Start of TEXT
Mike Zielinski

Mike Zielinski

We all wish we could throw out COVID-19 and summon the old normalcy, if only for one day. Graduation day.

High school commencement exercises are as American as apple pie, an annual rite of passage wreathed in pomp and circumstance. But high school graduations are transpiring in an altered environment, sans the usual sheen and gloss for the Class of 2020.

The coronavirus pandemic has thrust us into a world where social distancing is paramount. Students are finishing the academic year with online learning that has been burning up cyberspace like a lit fuse.

It is a time requiring innovation and school districts are finding creative ways to celebrate their graduating seniors while keeping them and their families safe. No matter the format, graduation ceremonies remain depots for dreams.

Nobody wants to dim the nostalgic glow of this milestone, even if the graduation staples of caps and gowns are joined by masks and sanitized diplomas this year.

The Hamburg Class of 2020 walked across the stage to receive their diplomas one at a time during their allotted five minutes over a four-day span. Seniors were allowed up to four family members to attend their graduation and everyone was required to wear a mask. Seniors who chose not to participate were given the option to submit a video that will be included in an upcoming virtual presentation on YouTube.

Oley Valley graduates also donned caps and gowns to receive their diplomas during appointments staggered throughout two days. To retain some elements of a traditional commencement ceremony, Oley hired a production company to produce a video to be used as a virtual graduation.

Daniel Boone opted for a virtual graduation ceremony and there also were two parades honoring graduating seniors. One parade drove by their homes while the second parade had seniors and their families driving by four district schools so the seniors could wave to their teachers.

Wilson chose a drive-in commencement ceremony. Students and their families drove in a procession through the neighborhoods that surround the high school. Those vehicles then convened in the high school parking lot where the ceremony took place. The ceremony was shown on four large drive-in movie theater-style screens, followed by fireworks.

Jill Hackman, the executive director of the Berks County Intermediate Unit, said the county’s 18 school districts have considered virtual ceremonies, issuing diplomas on an individual basis, holding community parades or rescheduling the in-person ceremony for a later date.

Still, I’m sure some graduates and their families are experiencing tangled emotions over being deprived traditional commencements. After all, graduation is a joyous event, a time for everyone to come together as a class and celebrate their experiences and successes over the years.
End of TEXT
Start of INFORMATION PROVIDED
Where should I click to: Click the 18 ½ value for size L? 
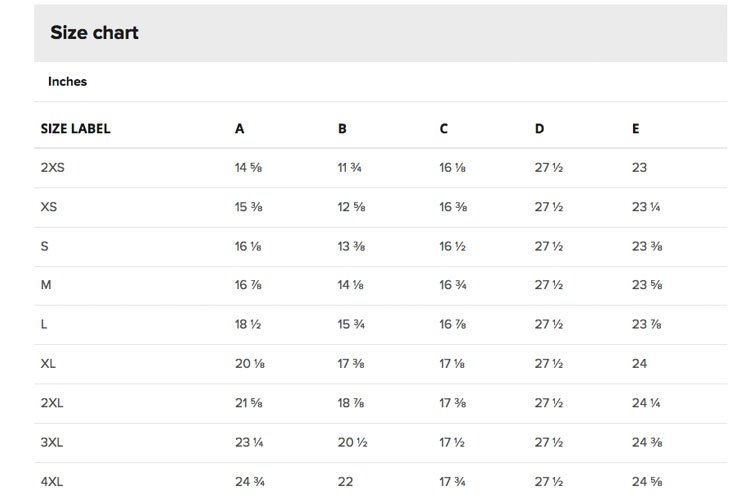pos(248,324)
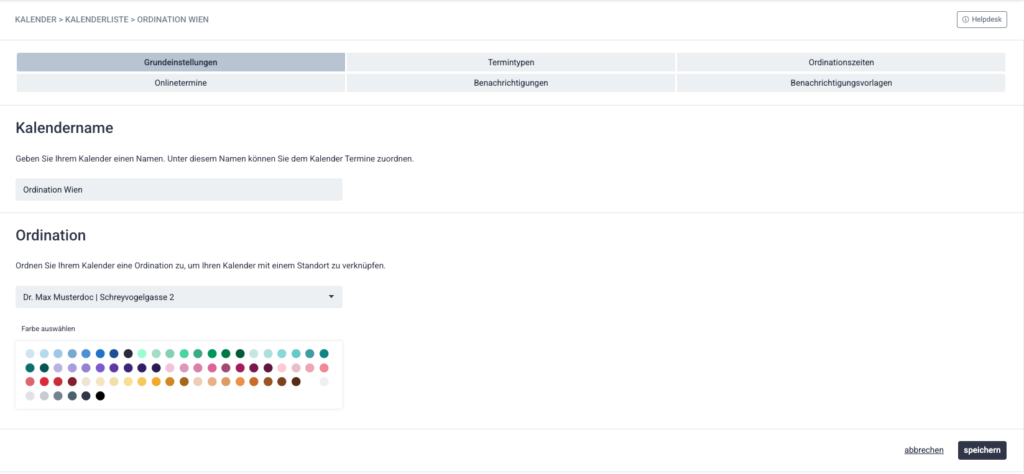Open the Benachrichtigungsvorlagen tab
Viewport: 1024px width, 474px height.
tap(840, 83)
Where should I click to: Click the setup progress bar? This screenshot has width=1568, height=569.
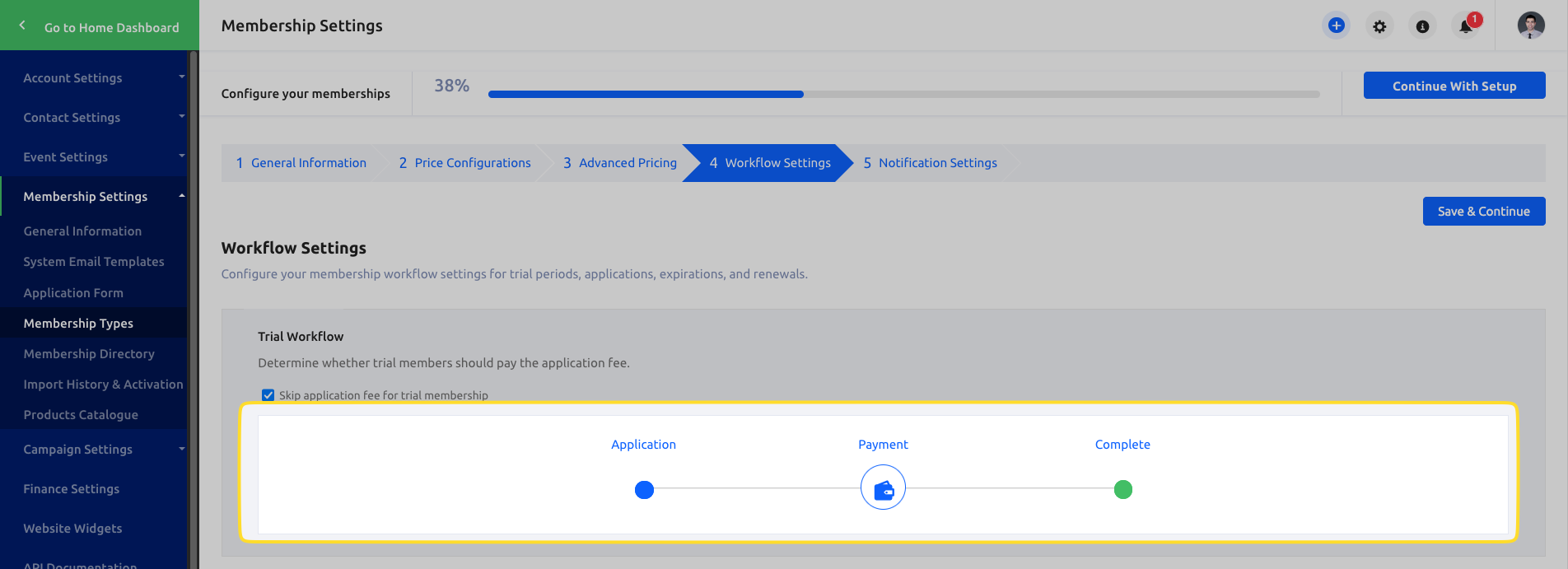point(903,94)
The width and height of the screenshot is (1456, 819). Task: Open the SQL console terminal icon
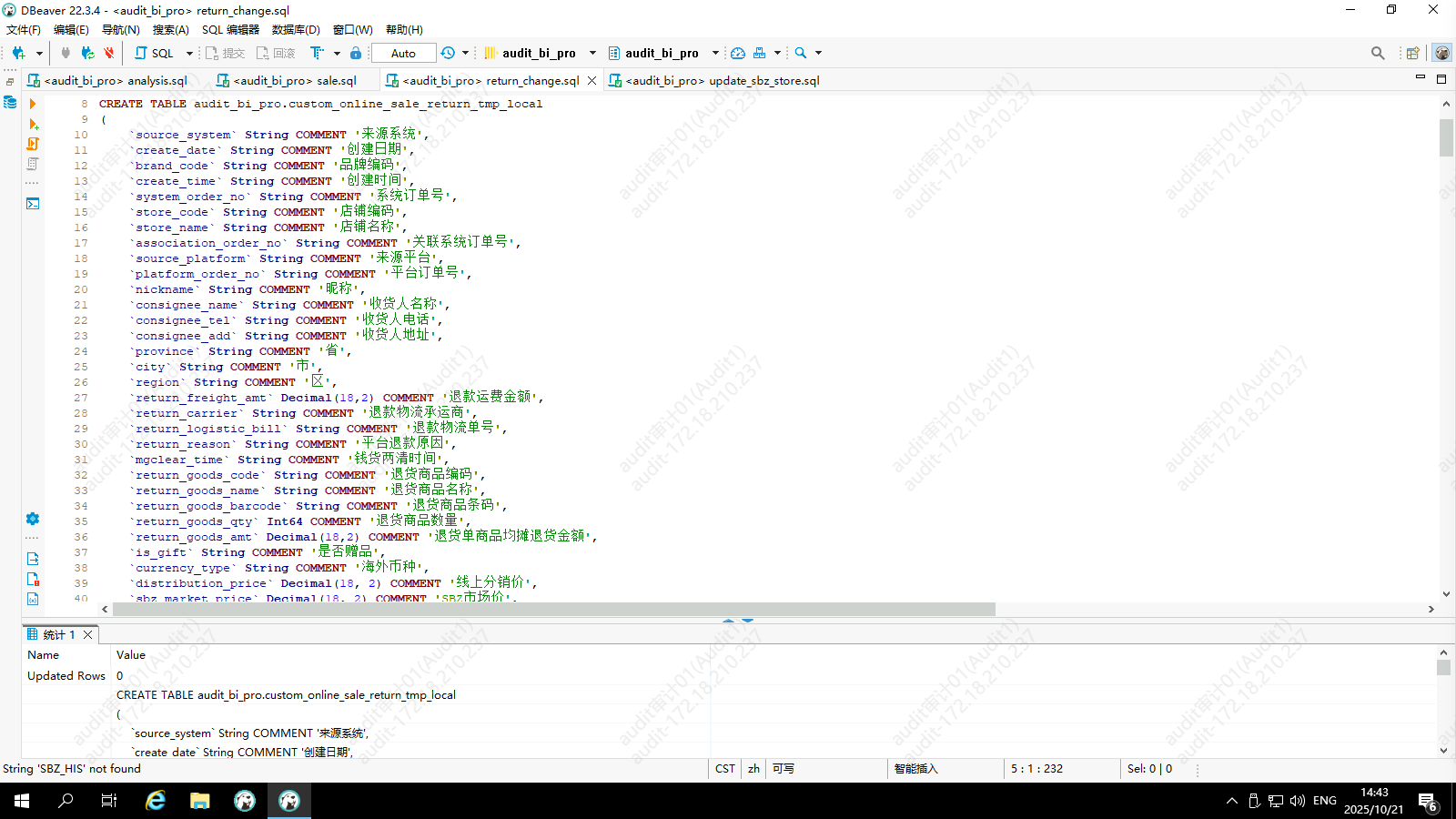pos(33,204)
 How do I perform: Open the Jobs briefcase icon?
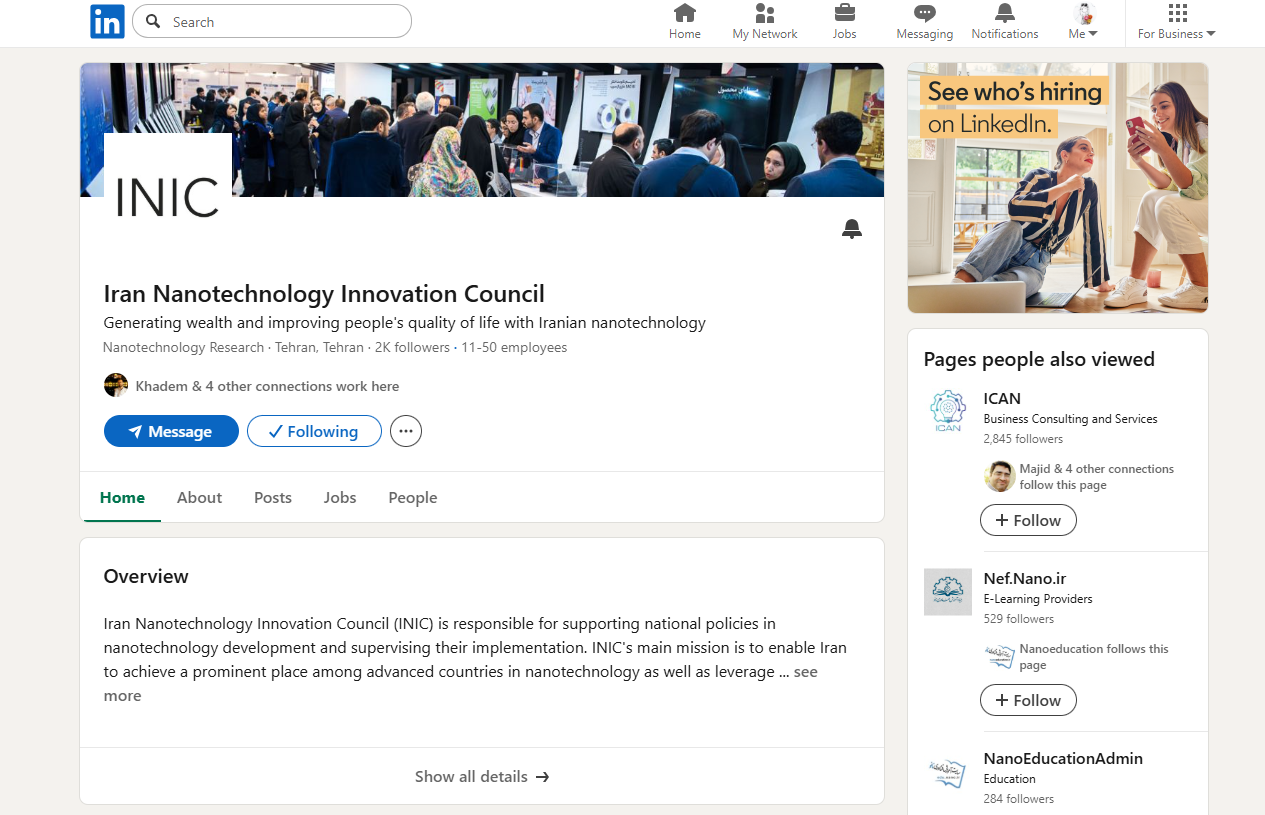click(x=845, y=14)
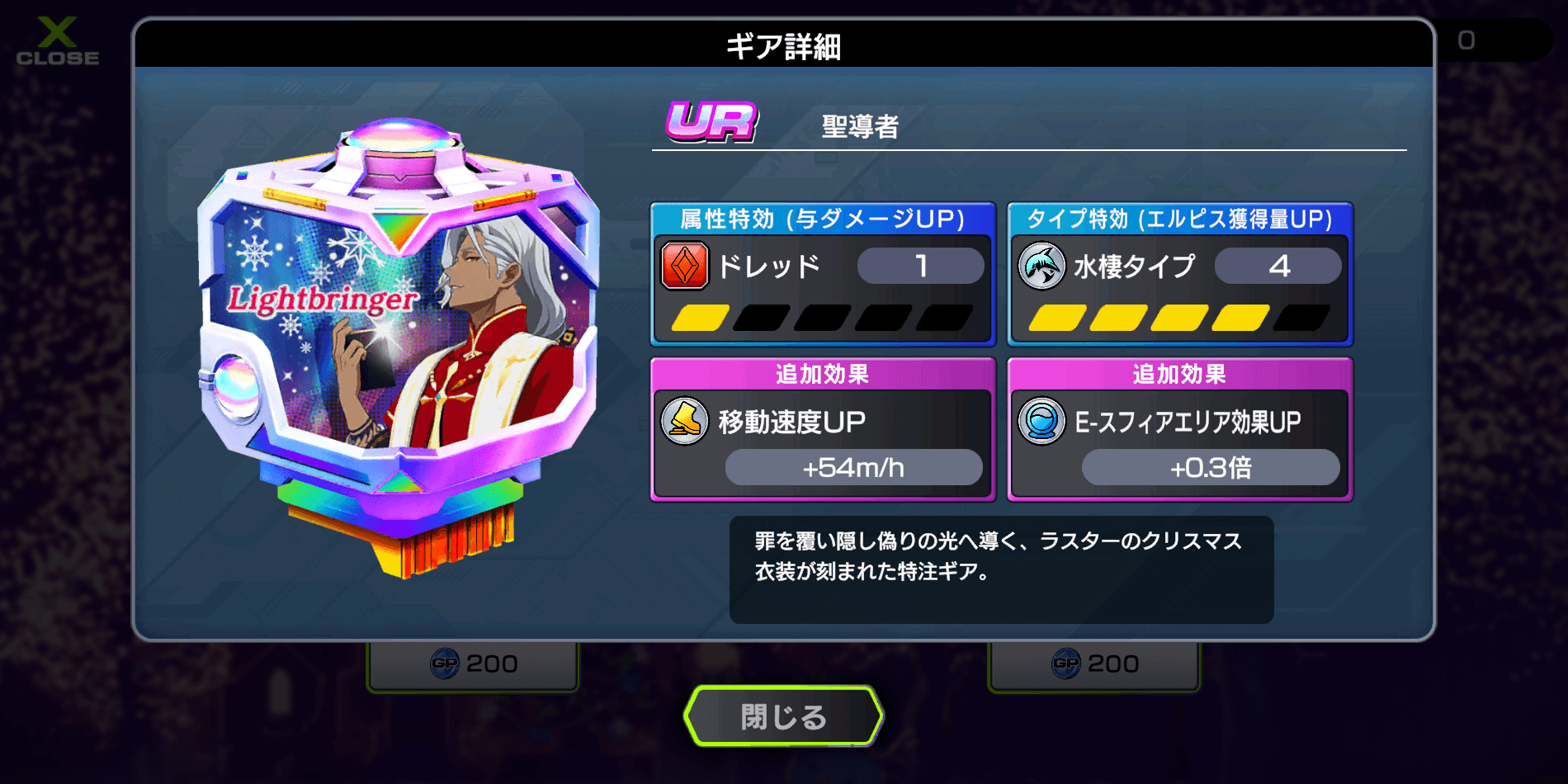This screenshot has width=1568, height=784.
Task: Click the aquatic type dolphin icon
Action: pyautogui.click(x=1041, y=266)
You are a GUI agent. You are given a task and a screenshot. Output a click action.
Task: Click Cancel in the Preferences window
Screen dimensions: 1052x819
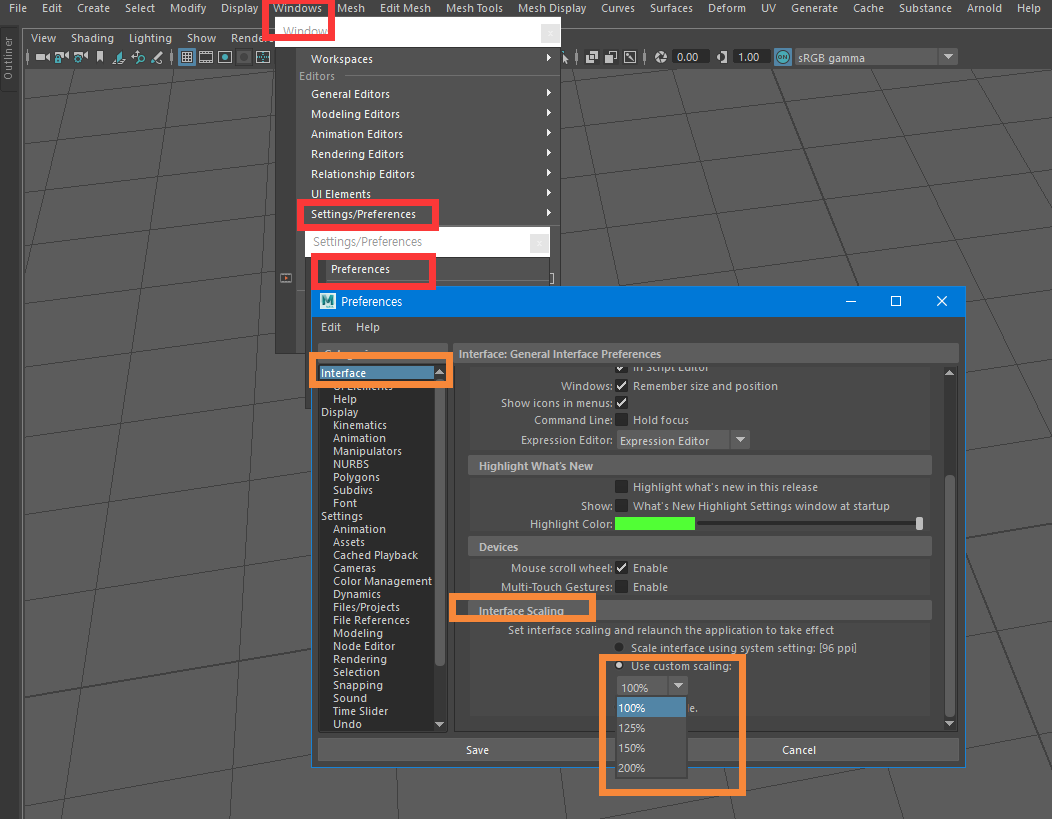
End of INFORMATION PROVIDED
STUDY QUESTIONS:
1 - Reproduce the stretch from "Wilson chose a" through "over the years." in the column on 2020 graduations word for word.
2 - List every school district in the column on 2020 graduations whose arrangements for its graduating seniors are described.

EXERCISE ANSWERS:
1 -
Wilson chose a drive-in commencement ceremony. Students and their families drove in a procession through the neighborhoods that surround the high school. Those vehicles then convened in the high school parking lot where the ceremony took place. The ceremony was shown on four large drive-in movie theater-style screens, followed by fireworks.

Jill Hackman, the executive director of the Berks County Intermediate Unit, said the county’s 18 school districts have considered virtual ceremonies, issuing diplomas on an individual basis, holding community parades or rescheduling the in-person ceremony for a later date.

Still, I’m sure some graduates and their families are experiencing tangled emotions over being deprived traditional commencements. After all, graduation is a joyous event, a time for everyone to come together as a class and celebrate their experiences and successes over the years.

2 -
Hamburg
Oley Valley
Daniel Boone
Wilson